I've been reading a lot about birds recently, from new imaginings of the fabulously plumed transition from terrestrial dinosaurs to our modern feathered friends to recent insights into the arms race between bird parents and brood parasites. Birds are marvelous little alien creatures. Who hasn't looked at a swallow or a hawk and dreamed of soaring, or smiled fondly at a little sparrow hopping about after crumbs, or marveled at the iridescence of a hummingbird? They may be evolutionarily distant from us – in fact they are still dinosaurs, Carl Zimmer tells us – but somehow they remain emotionally compelling, at least for me. I may not have feathers, wings, a beak, or an appetite for worms, but I feel I can put myself in a bird's 3-toed shoes with easier empathy than I can muster for many mammals with whom I share a closer evolutionary bond. (And of course for "empathize", you should feel free to read "anthropomorphize".)
Carl Zimmer in particular, has done some really great coverage of the most recent science on the origin of feathers in birds' saurian ancestors, which he encapsulates in this 3-minute animation. Not to be outdone, KrulwichWonders provides our daily recommended dose of Plumed Dino GeeWhiz. Naturally, Monday's XKCD comments on this topic as well.
Recently, several studies have caught my eye about the trying experience of being a mother bird, which I thought would be appropriate to share in honor of Mother's Day.
Many birds are born before they are fully developed (altricial species) and so bird parents must make a considerable investment in raising their young. After incubating their eggs for weeks, they still must care for the helpless hatchlings until they can fly, feed, and fend (whatever that involves) for themselves. Many songbird species also depend on their parents to tutor them in song. As with human children, it takes time and care to keep the little things alive and get them ready for the moment they can leave the nest and fend for themselves in the big world.
There is a bittersweetness to leaving the nest, however. Some mother birds, however, must wish their fledglings would get back in the next before they get themselves killed.
In one report, described recently in Nature News, fledgling South African Pied Babblers seem to exploit their parents' need to protect their progeny by putting themselves in danger. The researchers report that when hungry, the fledglings went out into the open and called for food, risking predation, but obtaining much more food from their parents than they would if they'd stayed in the trees. The researchers refer to this tactic as "blackmail" – implying that the fledglings are intentionally acting out to get more parental attention – but I wonder whether these young birds are simply beginning the process of fending for themselves. At some point they are going to start going out and foraging when they are hungry, and it may be that the behavior the researchers note is simply a result of early failed attempts at independence – calling for help when the fledgling birds get in over their beaks.
Another amazing story of parenting in the avian world is that of the Australian Fairy Wren, described by Ed Yong at NotExactlyRocketScience.
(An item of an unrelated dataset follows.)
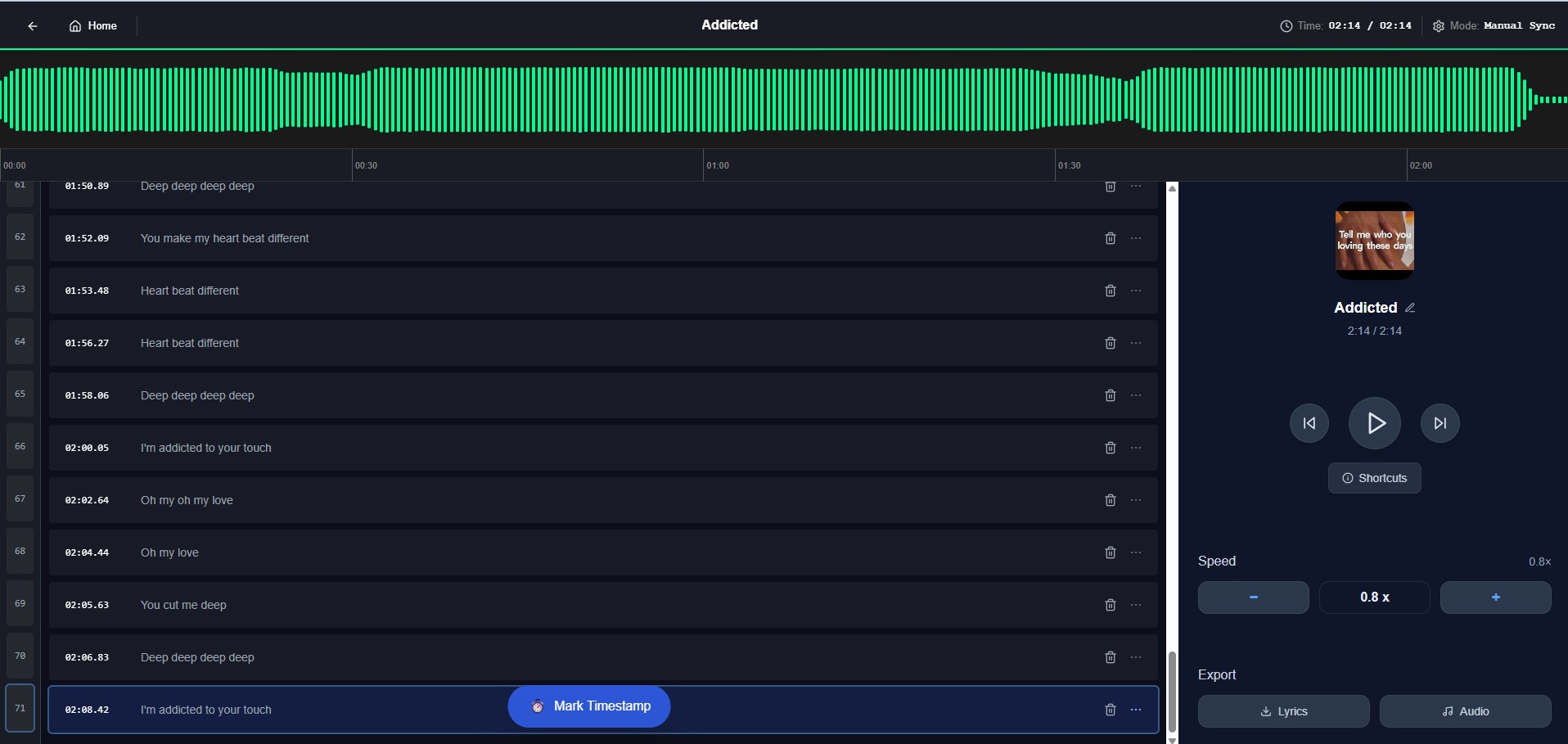The image size is (1568, 744).
Task: Open the Shortcuts panel
Action: tap(1374, 478)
Fairy Wrens, being such good mothers, are often targeted by cuckoos, who evade their own parental responsibilities by laying eggs in other birds' nests. The cuckoo eggs then hatch a little earlier than the native eggs, and the hatchlings will push their competition right out of the nest in order to dominate the poor bamboozled mother bird's attentions. The Fairy Wren, however, has developed an amazing security measure against such brood parasitism: she sings a "password" to her unborn eggs while she incubates them, which the unborn chicks learn and can repeat to their mother later on as hatchlings. Cuckoos, however, lay their eggs too late for the impostor chicks to learn the mother's password. When they hatch, they can't repeat the correct phrase, and the Fairy Wren mother simply abandons the nest as a lost cause. While not as impressive as developing a pre-natal password, other species have also developed creative solutions to avoid brood parasitism. For instance, some may avoid cuckoos by moving in with humans (since cuckoos tend to avoid settled areas) .
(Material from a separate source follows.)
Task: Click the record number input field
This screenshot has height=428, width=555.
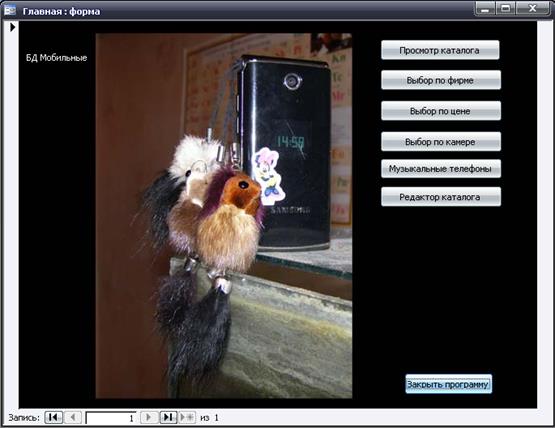Action: (111, 418)
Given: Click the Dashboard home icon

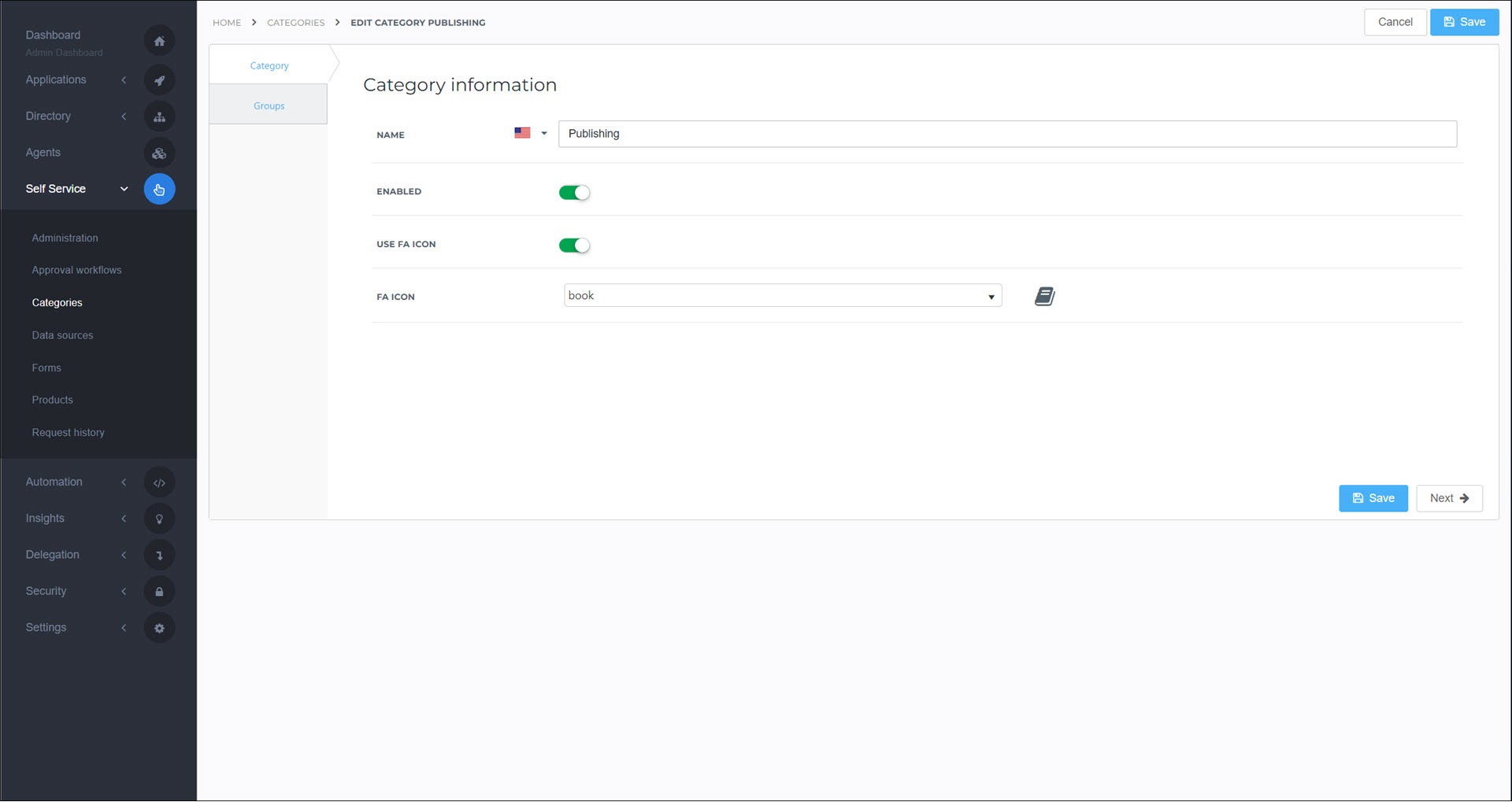Looking at the screenshot, I should [x=159, y=41].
In other Mom news, Scientific American's PsySociety blog has a nice piece ruminating on the seminal work of Harry Harlowe and Mary Ainsworth in the 1960s demonstrating the importance of cuddling and parental care to filial attachment.
Finally, a few other tidbits from the webs:
• NeuroHacks' Tom Stafford discusses the recently discovered phenomenon of the "autonomous sensory meridian response," a sort of pleasurable meditation on mundane details, that most would describe as mindless dullness, but apparently many youtube viewers (and perhaps scientists?) find totally enthralling.
• Colonel Chris Hadfield, outgoing commander of the international space station, has been very busy sharing what it's like to live and work in space. I've enjoyed a number of his videos, but here's a convenient top-ten list, including his recent (amazing) zero-gravity cover of David Bowie's Space Oddity. By the way, I highly recommend starting with the top ranked video all the way at the bottom of the page, in which Colonel Hadfield poses the interesting riddle – what happens when you wring out a soaking wash cloth in zero-gravity?
• Dean Burnett has a delightful article at the Guardian mocking a certain breed of fear-mongering pseudo-science writing practiced with particular persistence by authors such as Susan Greenfield.
That's it for this week. Catch you on the web!